2023 proved to be a difficult year for the United States economy, but it is possible that up to $70 billion in commercial and personal tax breaks could give it a most welcome shot in the arm.
At present, the House of Representatives is in the process of wrangling over the renewal of recently expired tax breaks for businesses, along with an increase in child tax credits per household. Congress hopes to split the budget evenly between the two – a possibility dampened by a Lower House split by the Republicans’ demand for greater cuts in government spending.
According to arguments by Republican members of the House, such cuts are necessary to keep the government from shutting down on Friday, January 19th, and Monday, January 22nd, as temporary funding is set to expire on those dates.
Effects and Consequences
Should these tax breaks be approved, families can receive payouts as early as March. Such breaks are also expected to increase consumer spending and further speed up the country’s economic growth.

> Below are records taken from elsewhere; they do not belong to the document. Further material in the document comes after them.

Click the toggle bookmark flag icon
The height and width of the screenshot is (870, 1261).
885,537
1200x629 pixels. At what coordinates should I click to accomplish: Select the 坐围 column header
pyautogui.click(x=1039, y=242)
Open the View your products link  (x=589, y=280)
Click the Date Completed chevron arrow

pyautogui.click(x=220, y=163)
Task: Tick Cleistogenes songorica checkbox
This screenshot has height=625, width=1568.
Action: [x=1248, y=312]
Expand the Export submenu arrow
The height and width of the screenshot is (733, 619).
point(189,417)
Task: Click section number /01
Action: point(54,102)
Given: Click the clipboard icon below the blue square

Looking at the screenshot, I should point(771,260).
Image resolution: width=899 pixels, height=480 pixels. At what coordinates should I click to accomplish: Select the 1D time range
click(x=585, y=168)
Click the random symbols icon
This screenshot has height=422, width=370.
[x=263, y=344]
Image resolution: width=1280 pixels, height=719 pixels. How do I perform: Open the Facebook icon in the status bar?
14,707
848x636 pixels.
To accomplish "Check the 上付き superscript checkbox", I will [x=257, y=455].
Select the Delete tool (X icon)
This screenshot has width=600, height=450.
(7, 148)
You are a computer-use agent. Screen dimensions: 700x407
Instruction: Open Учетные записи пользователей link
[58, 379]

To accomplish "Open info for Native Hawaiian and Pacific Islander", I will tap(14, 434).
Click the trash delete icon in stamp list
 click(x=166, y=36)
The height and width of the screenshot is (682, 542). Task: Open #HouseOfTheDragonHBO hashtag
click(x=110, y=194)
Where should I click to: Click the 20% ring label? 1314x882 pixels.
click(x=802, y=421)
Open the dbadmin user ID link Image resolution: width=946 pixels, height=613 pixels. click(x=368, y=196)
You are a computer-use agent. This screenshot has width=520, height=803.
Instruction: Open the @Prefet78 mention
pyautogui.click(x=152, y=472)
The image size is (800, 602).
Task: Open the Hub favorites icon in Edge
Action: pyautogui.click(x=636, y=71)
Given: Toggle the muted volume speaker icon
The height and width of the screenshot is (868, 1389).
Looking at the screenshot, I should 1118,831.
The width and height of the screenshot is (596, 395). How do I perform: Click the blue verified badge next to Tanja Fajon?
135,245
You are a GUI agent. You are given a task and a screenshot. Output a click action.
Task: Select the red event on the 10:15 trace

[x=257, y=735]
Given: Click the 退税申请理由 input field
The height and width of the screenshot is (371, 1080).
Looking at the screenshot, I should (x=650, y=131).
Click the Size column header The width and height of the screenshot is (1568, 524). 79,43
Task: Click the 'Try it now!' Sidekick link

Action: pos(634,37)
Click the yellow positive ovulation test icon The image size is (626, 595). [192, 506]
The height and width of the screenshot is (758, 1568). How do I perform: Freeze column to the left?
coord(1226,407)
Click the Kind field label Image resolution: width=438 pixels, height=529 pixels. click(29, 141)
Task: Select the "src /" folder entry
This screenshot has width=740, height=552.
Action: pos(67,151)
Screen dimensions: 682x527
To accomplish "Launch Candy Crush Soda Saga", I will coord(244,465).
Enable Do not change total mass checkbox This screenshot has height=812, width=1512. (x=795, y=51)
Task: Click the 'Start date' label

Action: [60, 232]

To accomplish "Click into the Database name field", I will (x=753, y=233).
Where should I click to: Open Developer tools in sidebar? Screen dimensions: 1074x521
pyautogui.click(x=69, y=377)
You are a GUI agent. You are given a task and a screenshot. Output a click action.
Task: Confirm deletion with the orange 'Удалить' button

However, approving such breaks also comes with consequences. Analysts point out that these could again drive inflation pressure, thus throwing a wrench into any plans on the part of the Federal Reserve to lower interest rates within the year.
At the same time, Senior Policy Director Marc Goldwein of the Committee for a Responsible Federal Budget opines that approving the tax breaks, particularly for the corporate and commercial sectors, will do little to boost investments.
Despite this grim prognosis, it is seen as a boon for American families that have been struggling for the past couple of years. According to Lael Brainard, director of the National Economic Council, a balanced tax break package – particularly one that extends or increases tax credits per child in a household – would be a great help in reducing poverty, especially among families in the low and middle-income brackets.